A paper about the algorithm, called CheXNet, was published Nov. 14 on the open-access, scientific preprint website arXiv.

“Interpreting X-ray images to diagnose pathologies like pneumonia is very challenging, and we know that there’s a lot of variability in the diagnoses radiologists arrive at,” said Pranav Rajpurkar, a graduate student in the Machine Learning Group at Stanford and co-lead author of the paper.

“We became interested in developing machine learning algorithms that could learn from hundreds of thousands of chest X-ray diagnoses and make accurate diagnoses.”

The work uses a public data set initially released by the National Institutes of Health Clinical Center on Sept. 26. That data set contains 112,120 frontal-view chest X-ray images labeled with up to 14 possible pathologies. It was released in tandem with an algorithm that could diagnose many of those 14 pathologies with some success, designed to encourage others to advance that work. As soon as they saw these materials, the Machine Learning Group — a group led by Andrew Ng, adjunct professor of computer science — knew they had their next project.
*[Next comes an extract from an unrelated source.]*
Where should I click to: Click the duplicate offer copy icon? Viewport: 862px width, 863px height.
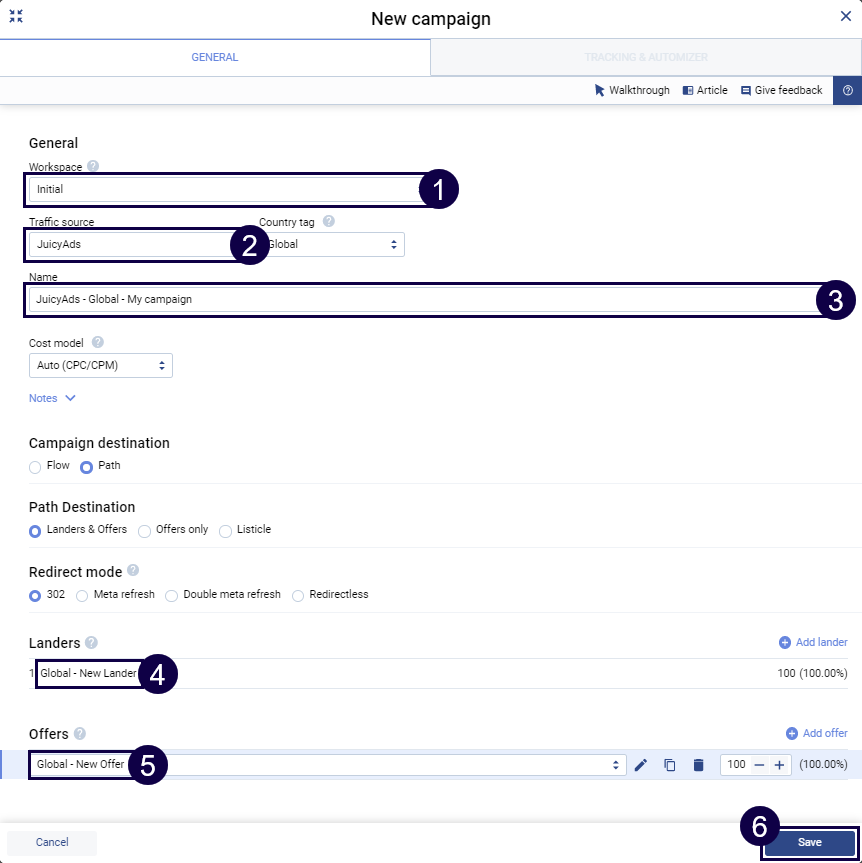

The researchers, working with Matthew Lungren, assistant professor of radiology at the School of Medicine, had four Stanford radiologists independently annotate 420 of the images for possible indications of pneumonia. The researchers said they chose to focus on this disease, which brings 1 million Americans to the hospital each year, according to the Centers for Disease Control and Prevention, and is especially difficult to spot on X-rays. In the meantime, the Machine Learning Group team got to work developing an algorithm that could automatically diagnose the pathologies.
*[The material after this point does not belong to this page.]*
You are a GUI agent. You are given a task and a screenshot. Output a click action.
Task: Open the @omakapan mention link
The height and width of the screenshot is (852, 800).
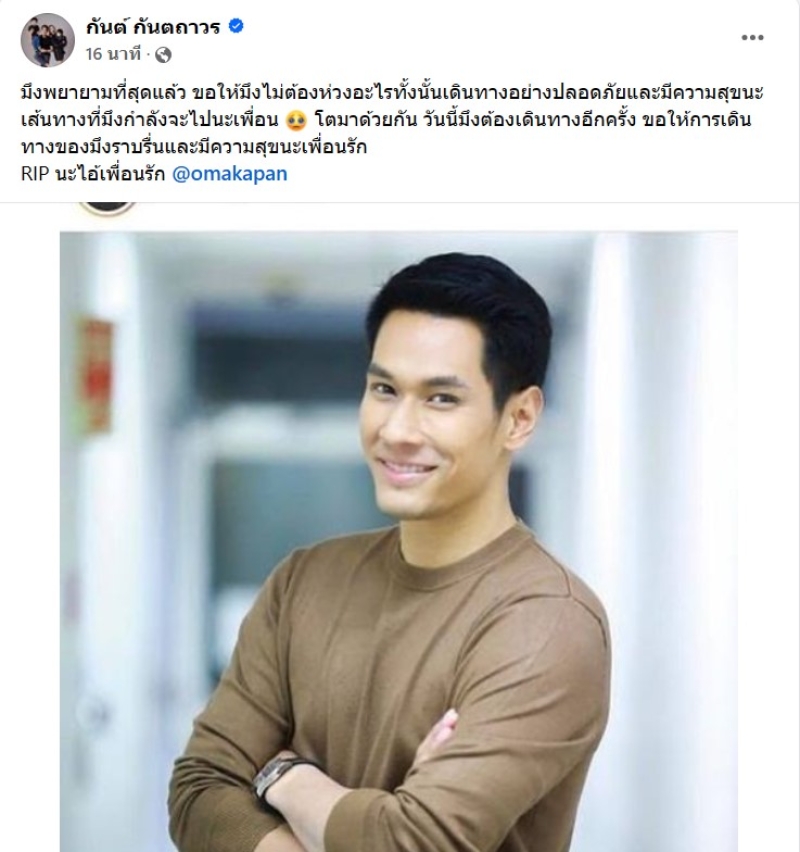click(x=229, y=174)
Within a week, the researchers had an algorithm that diagnosed 10 of the pathologies labeled in the X-rays more accurately than previous state-of-the-art results. In just over a month, their algorithm could beat these standards in all 14 identification tasks. In that short time span, CheXNet also outperformed the four Stanford radiologists in diagnosing pneumonia accurately.

Why use an algorithm

Often, treatments for common but devastating diseases that occur in the chest, such as pneumonia, rely heavily on how doctors interpret radiological imaging. But even the best radiologists are prone to misdiagnoses due to challenges in distinguishing between diseases based on X-rays.
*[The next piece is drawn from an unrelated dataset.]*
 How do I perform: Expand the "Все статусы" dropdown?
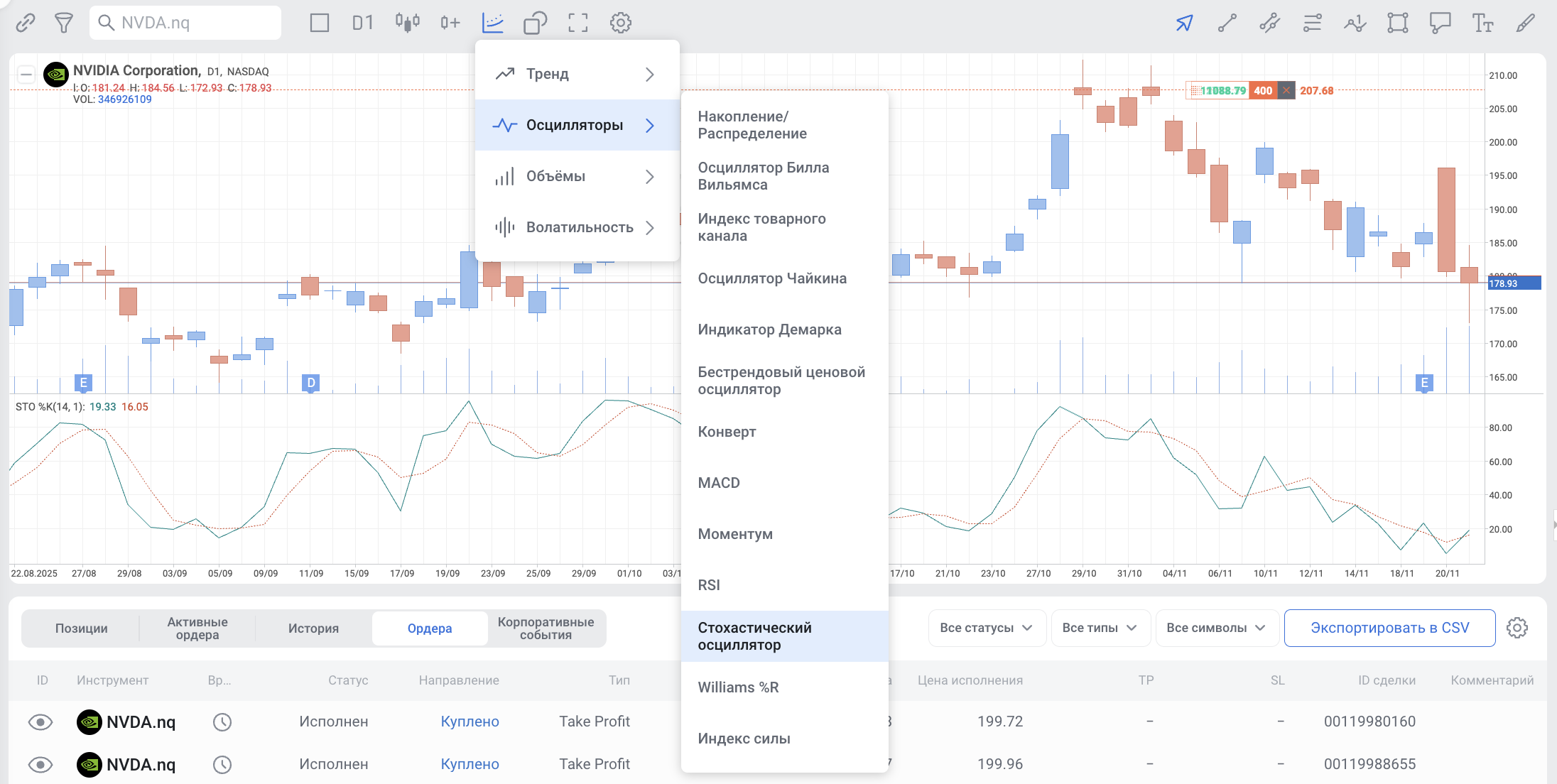(986, 628)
“The motivation behind this work is to have a deep-learning model to aid in the interpretation task that could overcome the intrinsic limitations of human perception and bias, and reduce errors,” explained Lungren, who is co-author of the paper. “More broadly, we believe that a deep-learning model for this purpose could improve health care delivery across a wide range of settings.”

After about a month of continuous iteration, the algorithm outperformed the four individual Stanford radiologists in pneumonia diagnoses. This means that the diagnoses provided by CheXNet agreed with a majority vote of radiologists more often than those of the individual radiologists. The algorithm now has the highest performance of any work that has come out so far related to the NIH chest X-ray data set.

Many options for the future

Also detailed in their arXiv paper, the researchers have developed a computer-based tool that produces what looks like a heat map of the chest X-rays — but instead of representing temperature, the colors of these maps represent areas that the algorithm determines are most likely to represent pneumonia. This tool could help reduce the amount of missed cases of pneumonia and significantly accelerate radiologist workflow by showing them where to look first, leading to faster diagnoses for the sickest patients.

In parallel to other work the group is doing with irregular heartbeat diagnosis and electronic medical record data, the researchers hope CheXNet can help people in areas of the world where people might not have easy access to a radiologist.

“We plan to continue building and improving upon medical algorithms that can automatically detect abnormalities and we hope to make high-quality, anonymized medical datasets publicly available for others to work on similar problems,” said Jeremy Irvin, a graduate student and co-lead author of the paper. “There is massive potential for machine learning to improve the current health care system, and we want to continue to be at the forefront of innovation in the field.”